Gin distilleries have announced plans to switch to producing hand sanitiser during the coronavirus pandemic.
The boss of one distillery in Lincoln said “desperate times call for desperate measures” and it would donate hand sanitiser to vulnerable people.
Bristol’s Psychopomp Micro-distillery is supplying the public with 100ml of the product at a time for a donation.
58 Gin, in London, will launch hand atomisers in about three weeks’ time after making a batch for a charity.
The firm in Hoxton, east London, said a share of its profits would go to the drinks industry’s charity as members were “on its knees” right now.
Danny Walker, director of Psychopomp and Circumstance in Kingsdown, Bristol, said it had received donations with one person giving £20 for a 100ml refillable glass bottle.

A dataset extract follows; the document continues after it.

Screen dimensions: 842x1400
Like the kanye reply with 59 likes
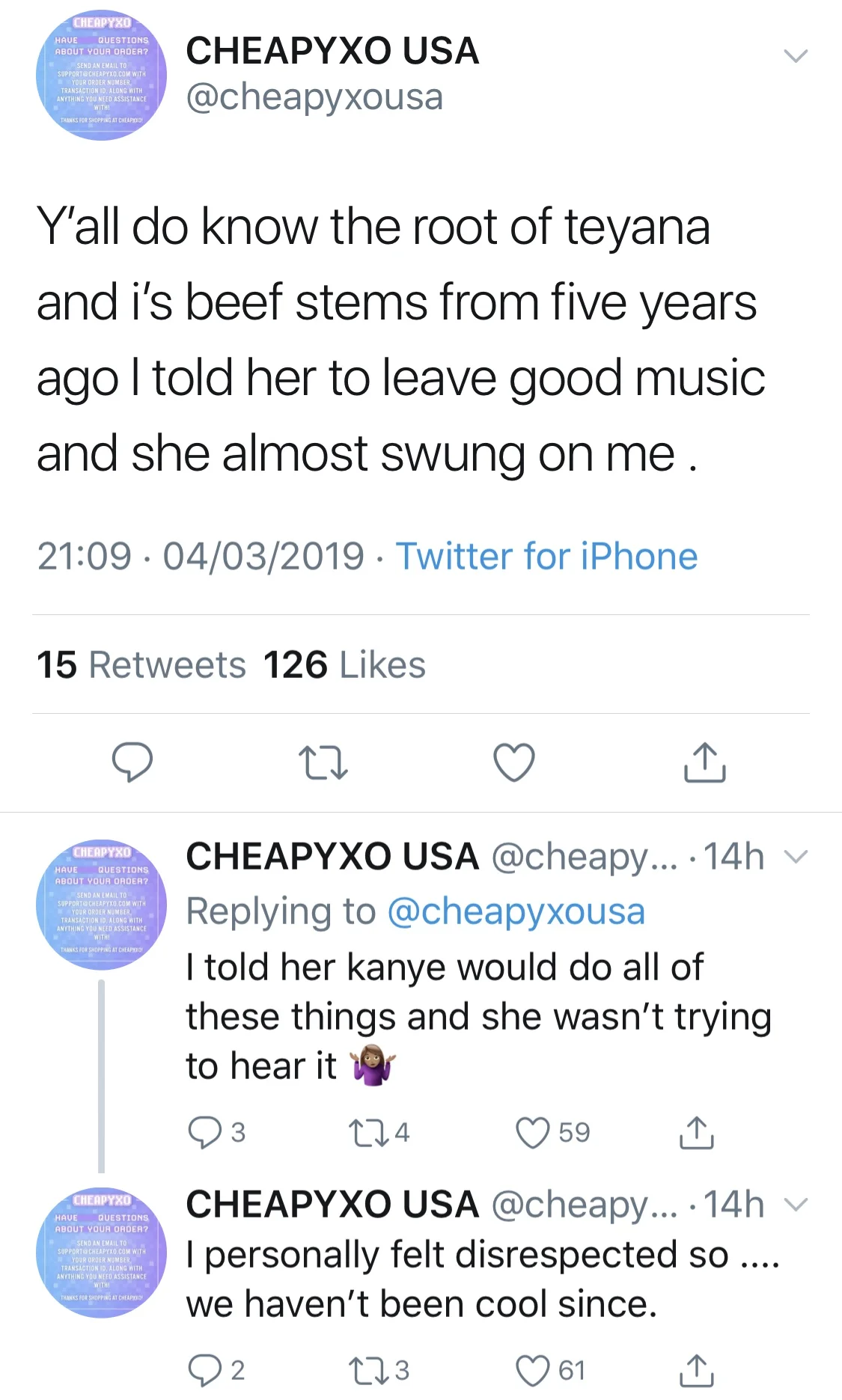[533, 1132]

The firm is restricting purchases to one bottle at a time “as we want to help more rather than less people”.
In a week it has raised about £800 for Bristol’s Children’s Hospital.
The firms are following the lead of the Louis Vuitton’s owner LVMH which announced on Monday it would be using perfume production lines to start making hand sanitiser to protect people against coronavirus.

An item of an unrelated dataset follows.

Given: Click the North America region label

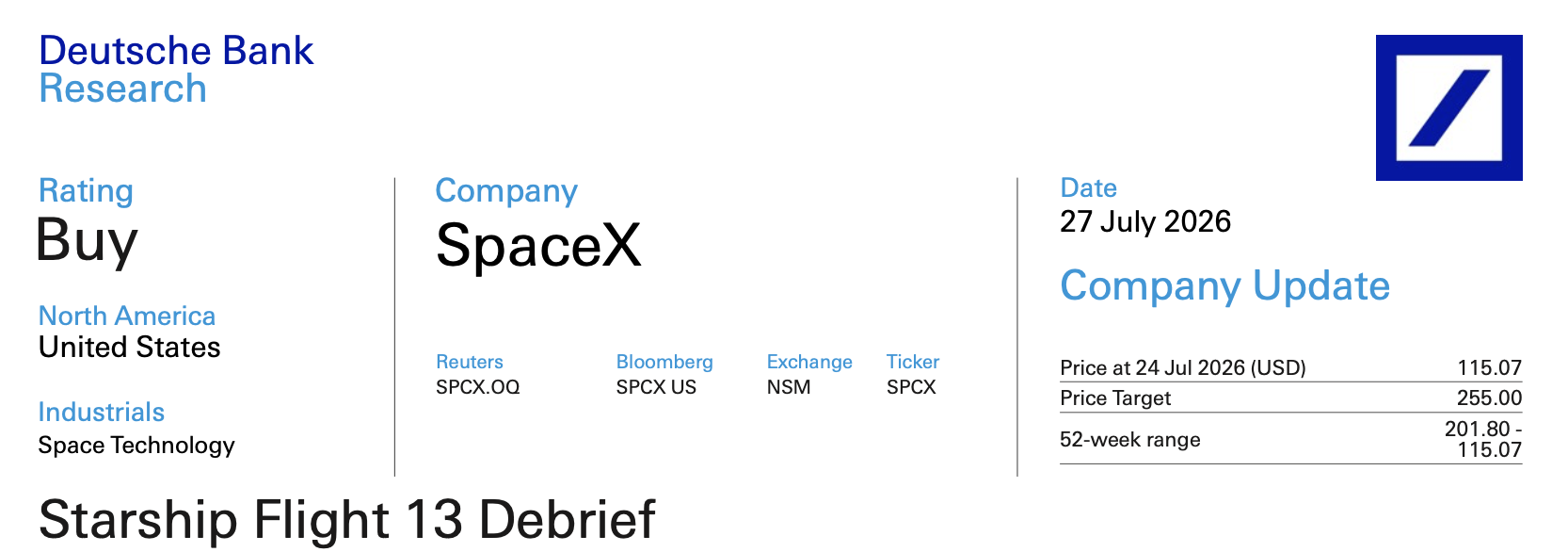Looking at the screenshot, I should [127, 316].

Matt Felgate, the owner of Lincoln Gin, said: “We are trying to use the resources we have – namely high-strength alcohol – to put together a functional hand sanitiser.

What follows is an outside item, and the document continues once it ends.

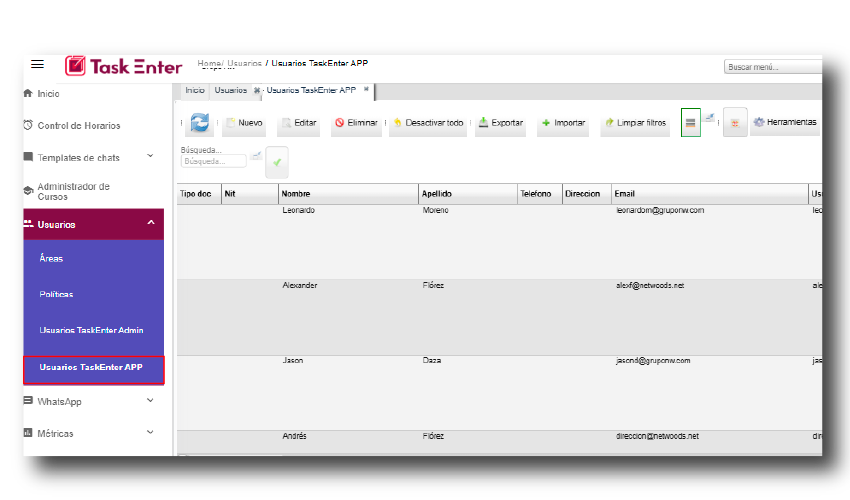Image resolution: width=850 pixels, height=500 pixels.
Task: Expand the Métricas sidebar section
Action: click(x=150, y=432)
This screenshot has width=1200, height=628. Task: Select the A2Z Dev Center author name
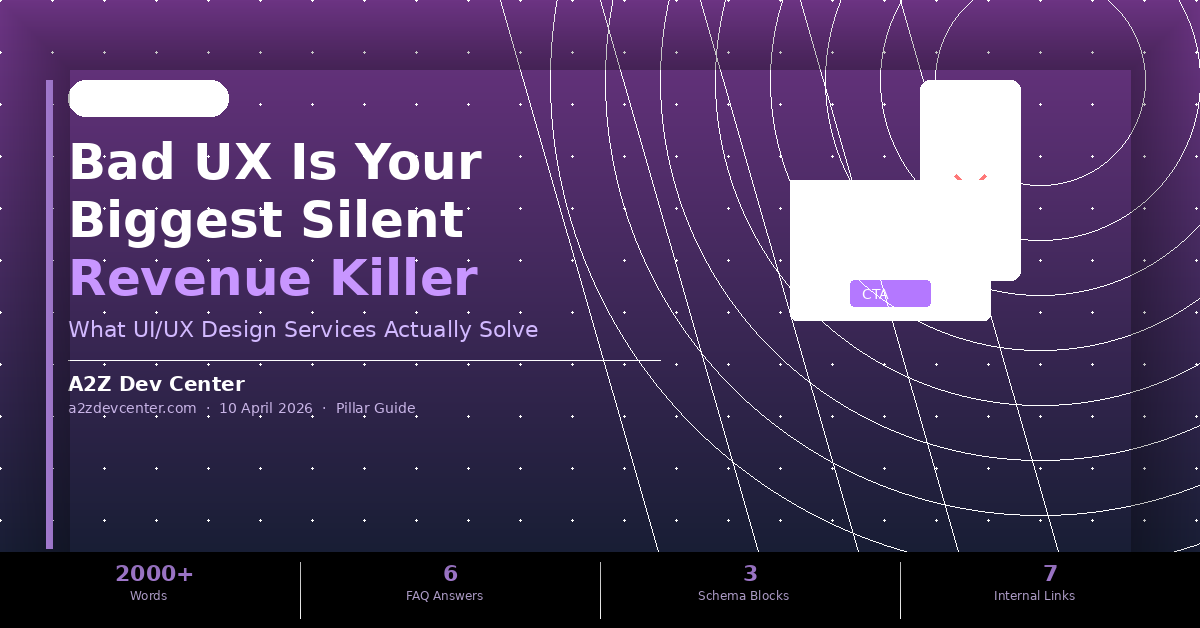[x=156, y=384]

“I do not want a penny from this. I’m here to help and do the right thing.”
He started making small batches for friends, family and elderly neighbours after he was unable to buy any in the shops to give to his mother.
“She had a kidney transplant a few years ago, and has no immune system due to her being on medication,” Mr Felgate said.
The firm wants volunteers to get in touch on Facebook to help distribute it to vulnerable people, including to elderly neighbours, homeless charities and those in care homes.
Mr Walker, from Psychopomp, has applied for two licences to make and purchase denatured alcohol which is required for hand sanitiser production.
“We plan to sell it commercially at cost price to places like hospitals and restaurants and pubs that are staying open,” he said.
58 Gin’s director Carmen O’Neal said its first sanitiser, made for a charity event, contained 96% ethanol – pure alcohol – and aloe vera.
The company said it would be producing an atomiser containing the emollient glycerol instead of aloe vera as prices had “rocketed across the world”.
So far in the UK 1,950 people have been diagnosed with coronavirus and 71 people have died, with 23 of those deaths in London, according to government figures.